Em definitivo, o autor africano permanece como uma testemunha interessante dos primeiros tempos da Igreja, quando os cristãos se converteram em sujeitos de «nova cultura» no encontro entre herança clássica e mensagem evangélica. É sua a famosa afirmação, segundo a qual, nossa alma é «naturaliter cristã» («Apologético», 17, 6), com a qual Tertuliano evoca a perene continuidade entre os autênticos valores humanos e os cristãos; e também é sua a reflexão, inspirada diretamente no Evangelho, segundo a qual «o cristão não pode odiar nem sequer seus próprios inimigos» (cf. «Apologético», 37). Implica uma conseqüência moral ineludível, a opção de fé que propõe a «não-violência» como regra de vida: e não é possível deixar de ver a dramática atualidade do ensinamento, à luz do acendido debate das religiões.
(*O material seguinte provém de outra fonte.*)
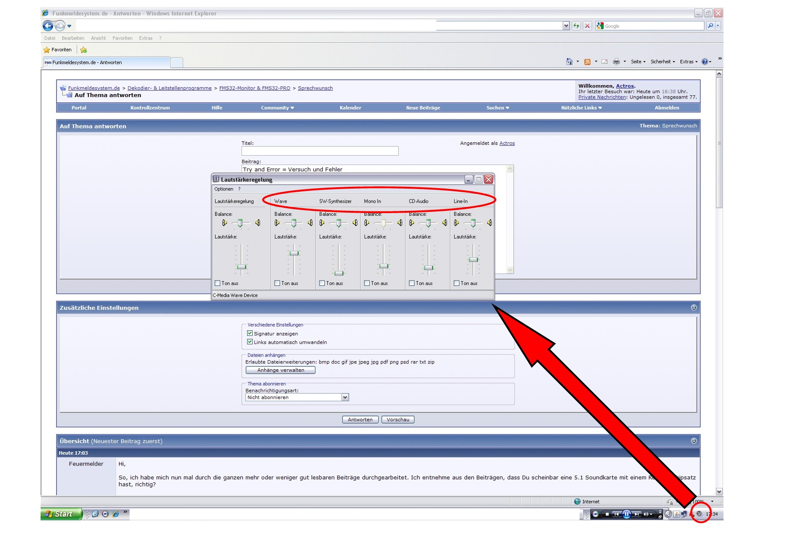Click the Anhänge verwalten button
The width and height of the screenshot is (802, 535).
tap(280, 370)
Nos escritos do africano, em definitivo, são tratados numerosos temas que ainda hoje temos de enfrentar. Eles nos envolvem em uma fecunda busca interior, à qual convido todos os fiéis, para que saibam expressar de maneira cada vez mais convincente a «Regra da fé», segundo a qual, como diz Tertuliano, «nós cremos que há um só Deus, e não há outro fora do Criador do mundo: ele fez tudo do nada por meio de seu Verbo, gerado antes de tudo» («A prescrição dos hereges» 13, 1).